I thought of doing a short series on statistics in this page after a recent series of posts on the IxDA discussion list where there was some confusion about what qualitative data is. Stats offers a tremendous amount of return on the time needed to learn it.

Let's start at the beginning. Data types, and there are only three types of data. This is fundamental to good stats practice because the type of data define how analysis is done.
1. Nominal (or categorical)
2. Ordinal
3. Interval
Nominal (categorical) data

These are data that have names / categories that exist independently of the other names. The classic example is sex / gender: people are (generally) male or female. Nominal data are firmly qualitative - it's impossible to argue that (for example) male is worth twice female or vice versa without being nonsensical or arbitrary.
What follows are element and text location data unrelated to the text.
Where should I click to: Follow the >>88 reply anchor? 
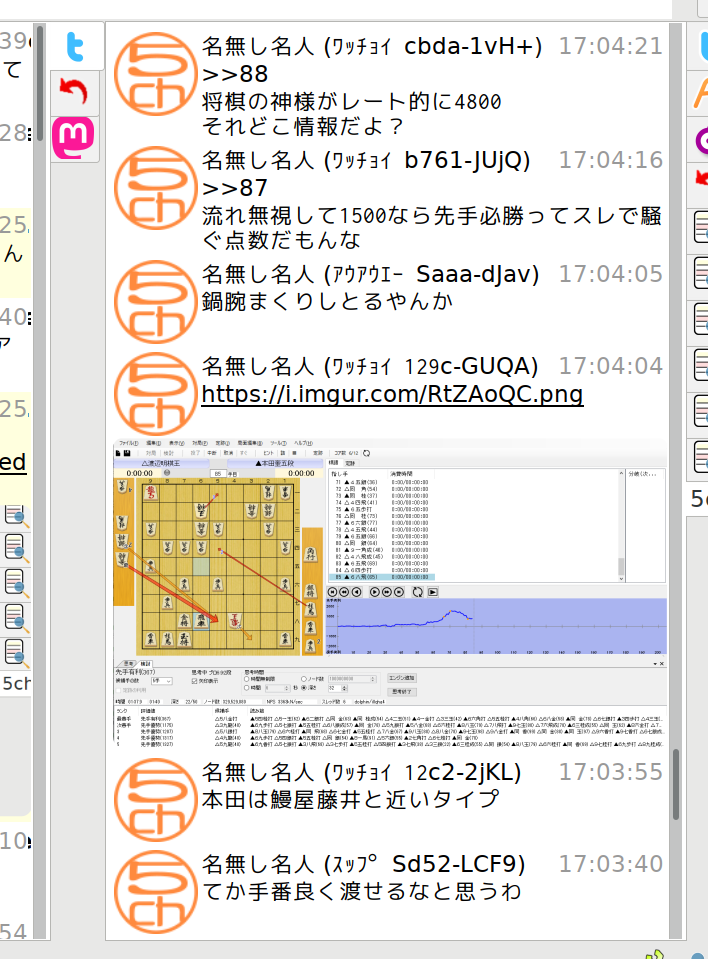pos(235,74)
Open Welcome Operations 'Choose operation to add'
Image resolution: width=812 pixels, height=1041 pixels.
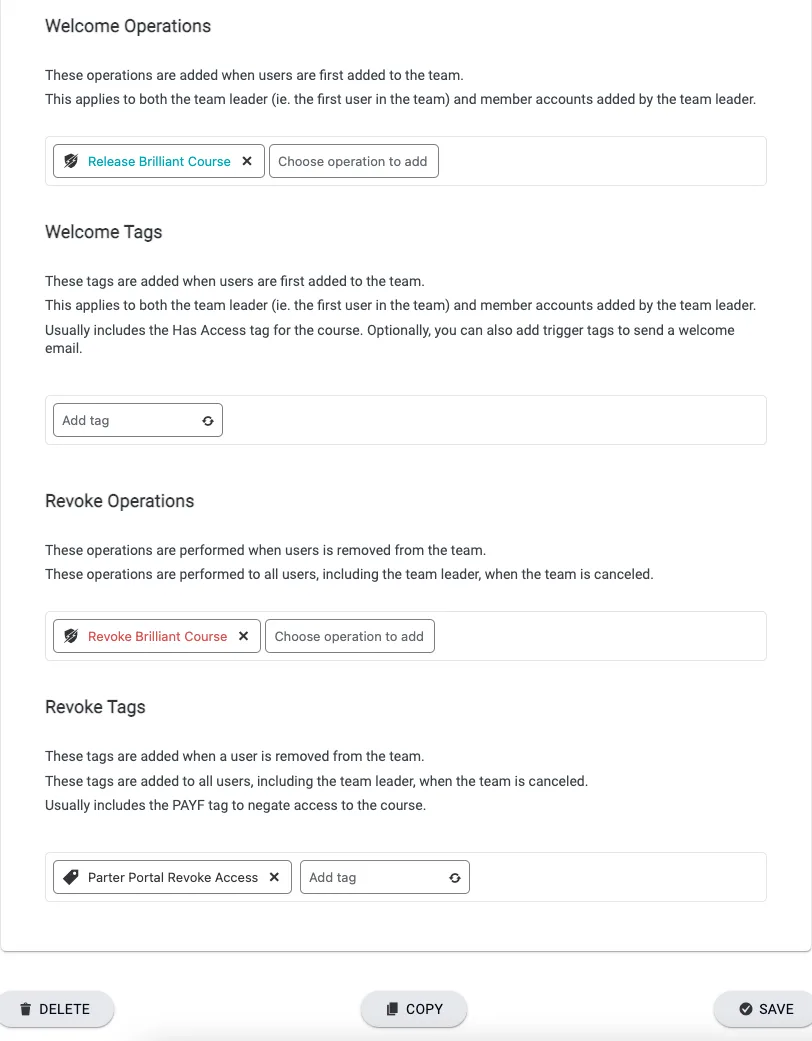point(353,161)
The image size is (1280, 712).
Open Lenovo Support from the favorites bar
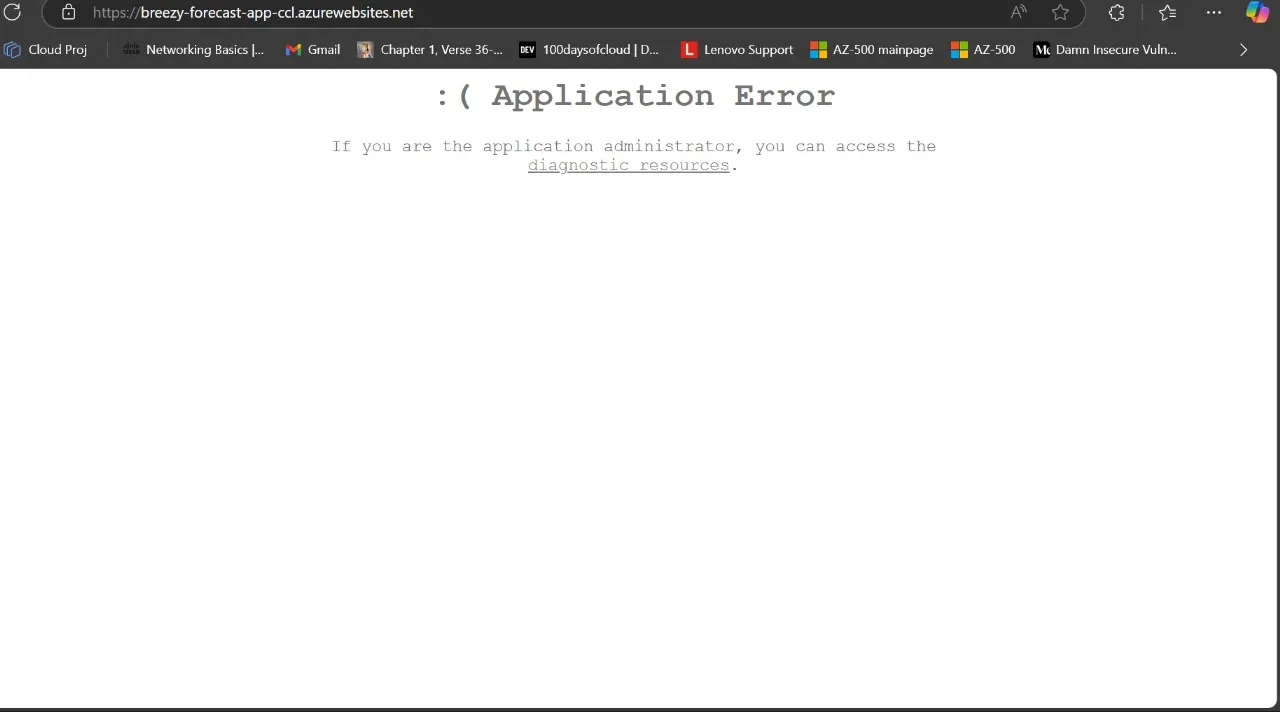pos(737,49)
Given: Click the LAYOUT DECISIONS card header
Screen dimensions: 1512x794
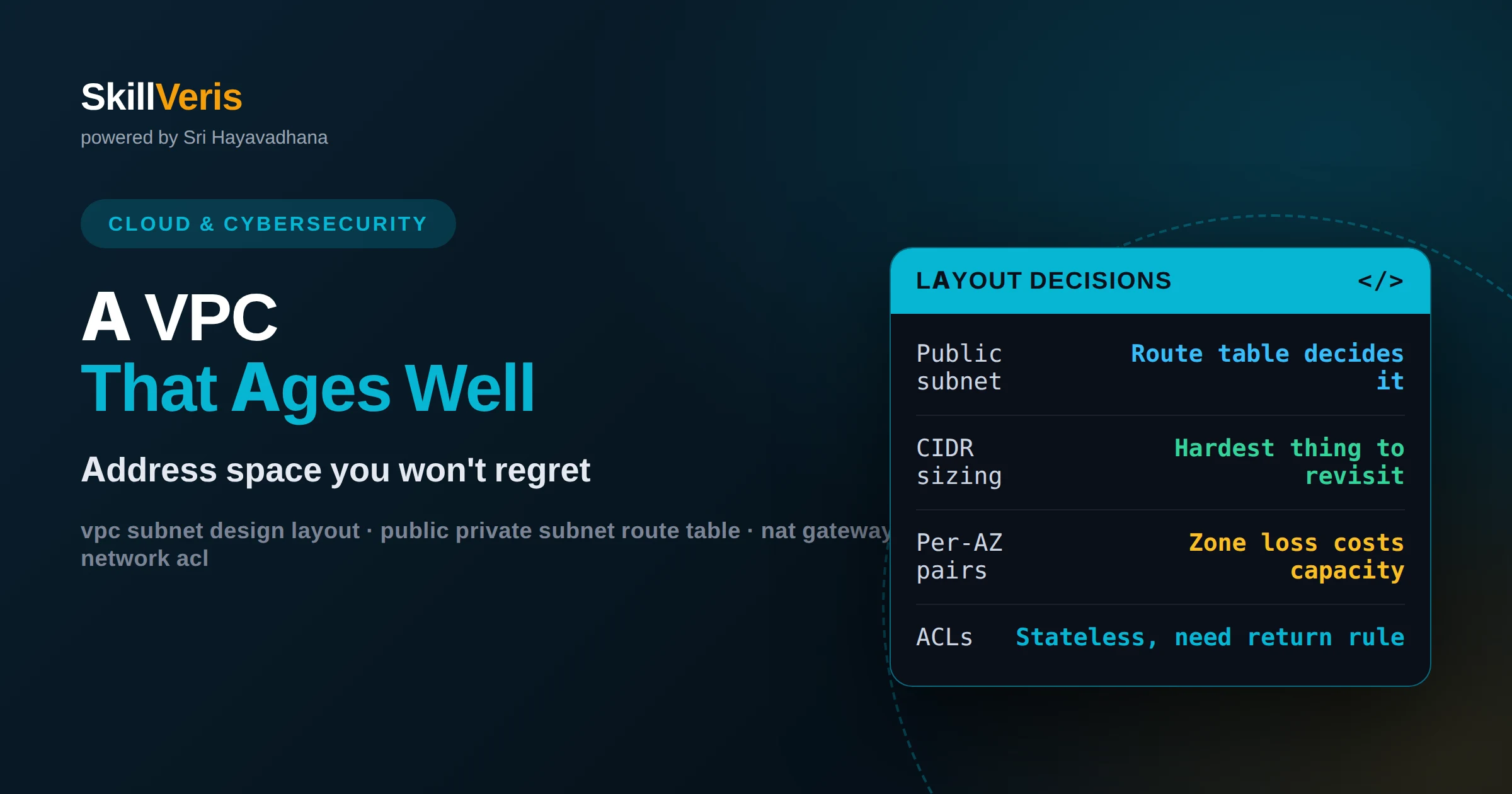Looking at the screenshot, I should pyautogui.click(x=1160, y=281).
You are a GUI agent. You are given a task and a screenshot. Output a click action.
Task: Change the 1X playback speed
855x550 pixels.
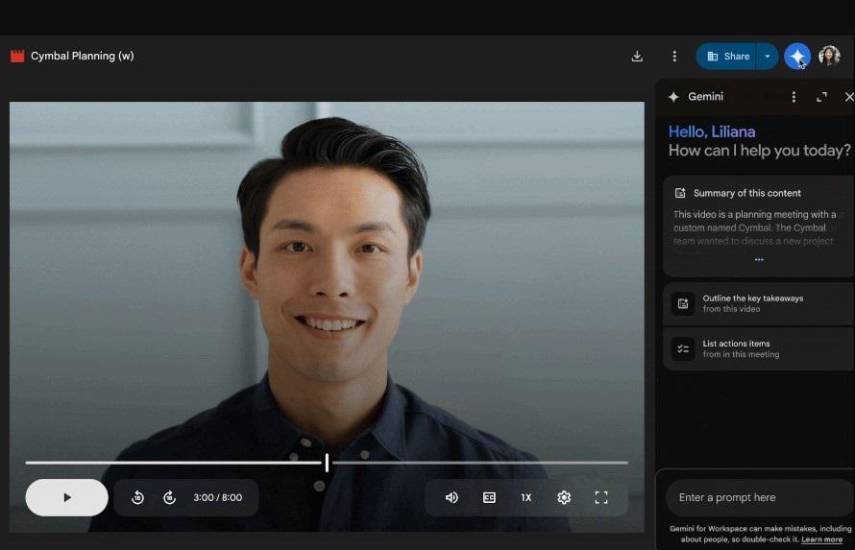tap(526, 497)
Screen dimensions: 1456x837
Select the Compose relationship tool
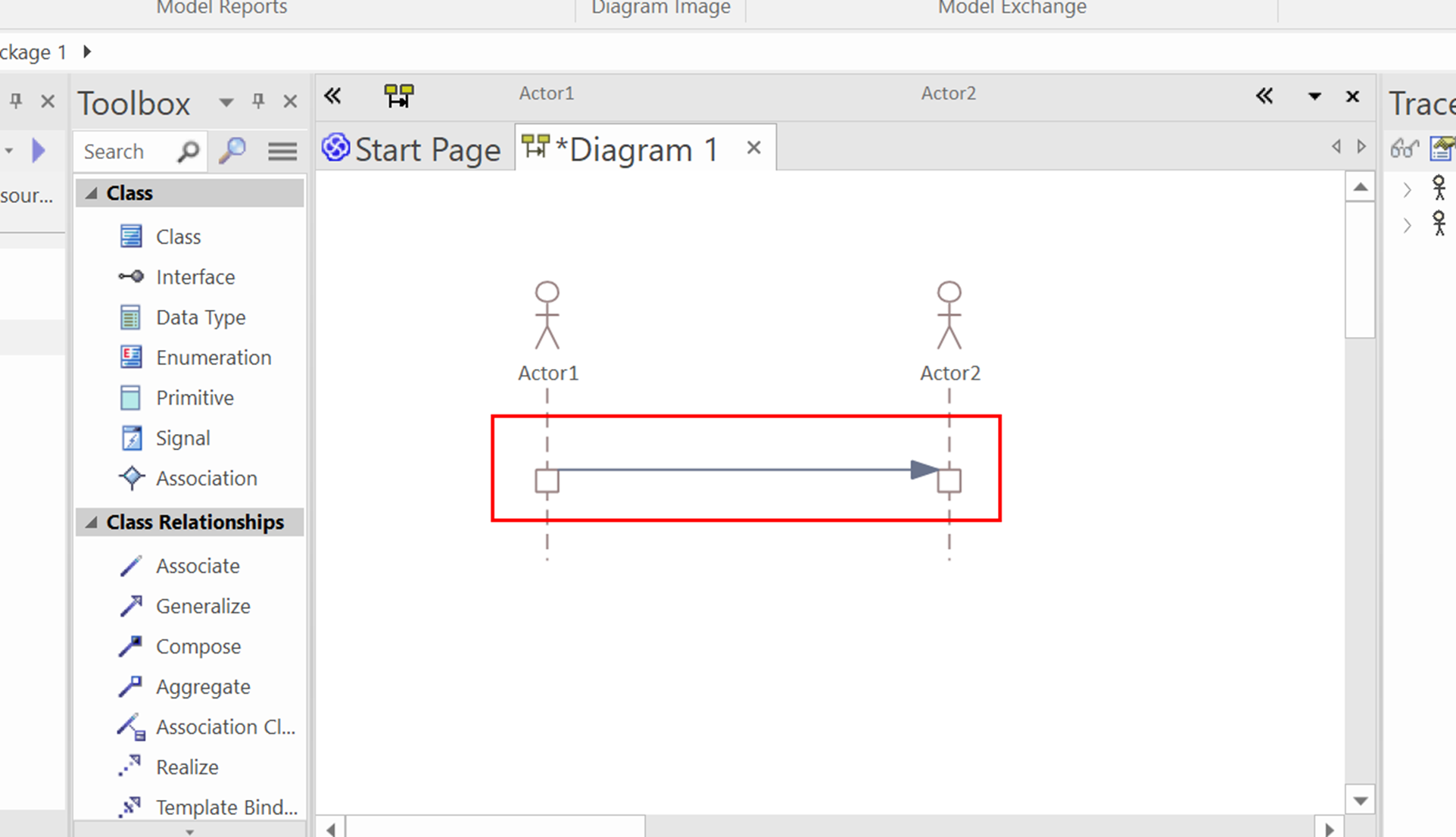click(x=198, y=647)
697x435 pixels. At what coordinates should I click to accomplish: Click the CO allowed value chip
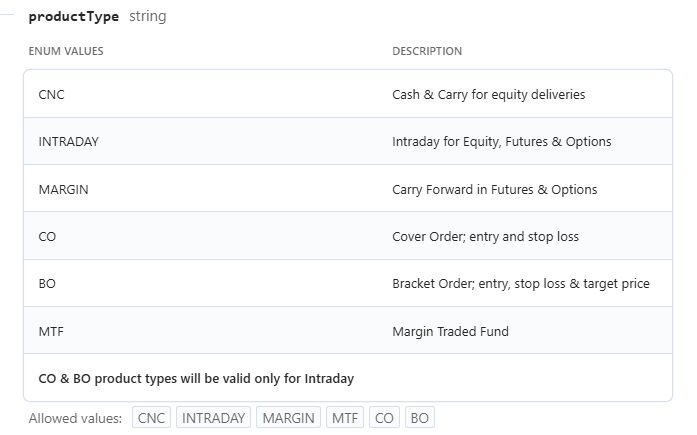(x=384, y=418)
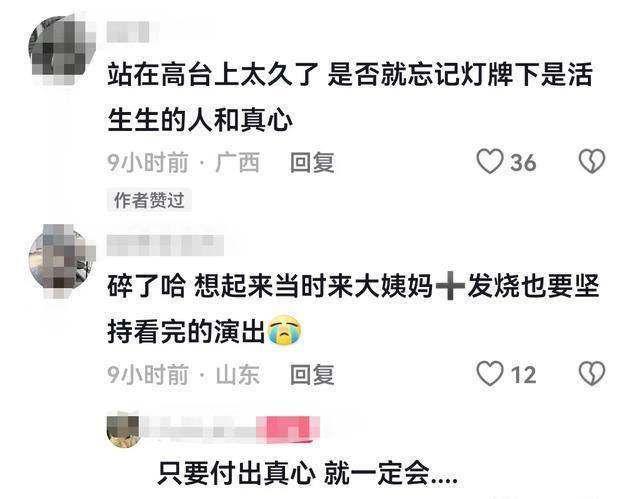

Other examples include occupation (with exceptions, see ordinal below), nationality, brand of coffee preference, and pass/fail. A UX designer is not worth 2 accountants.

Ordinal data

These are categories that have an order in them. The classic example is a Likert scale or Likert-type scale. So if you issued a survey and one question was, "What do you think of this website?" and the answers were "superb!", "good", "don't care", "dislike it", and "hate it", then there is an order of feeling that makes the resulting data ordinal. If the responses were just "like" and "dislike", then we're back to nominal data.

Some nominal data can be ordinal but this depends entirely upon the measurement scale. The occupation exception above could be ordinal if the question was something like, "How senior are you?" and the measurements were "junior", "mid-level" and "senior". These have an order to them in which one is regarded as the highest, another the lowest and the third in-between.

Ordinal data are (generally) qualitative. Nunally argued that Likert scales with more than 11 points can be considered interval.

Interval data

These data are the classic quantitive data. Things like "reaction time in milliseconds", "amount of alcohol units consumed", "age in years", "number of errors during task" or "income in dollars".

Watch out for...

Sometimes, nominal data are subsumed into bands: for example, asking someone about their income might be done with 3 bands: "below \$25,000", "between \$25,001 and \$80,000" and "above \$80,000". The measurement is ordinal.

It is possible to change the type of data. An example is summarising interval data categories: so reaction time might instead be recorded as "fast" / "medium" / "slow" (ordinal) or "pass" / "fail" (nominal). This often affects what is referred to as the "granularity" of the data: interval are seen as fine-grained data, ordinal less so and nominal the lowest-grained.

But aren't some of these measures quantitive? For example, if I measure the gender of a sample and find 24 females and 24 males, these are quantitive?

No, the summary is just that: a summary. The underlying data are measured with 2 categories. Everything can be summarised by frequency but that doesn't make the data quantitive. The underlying data are qualitative.

Next, I will talk about how to deal with these data.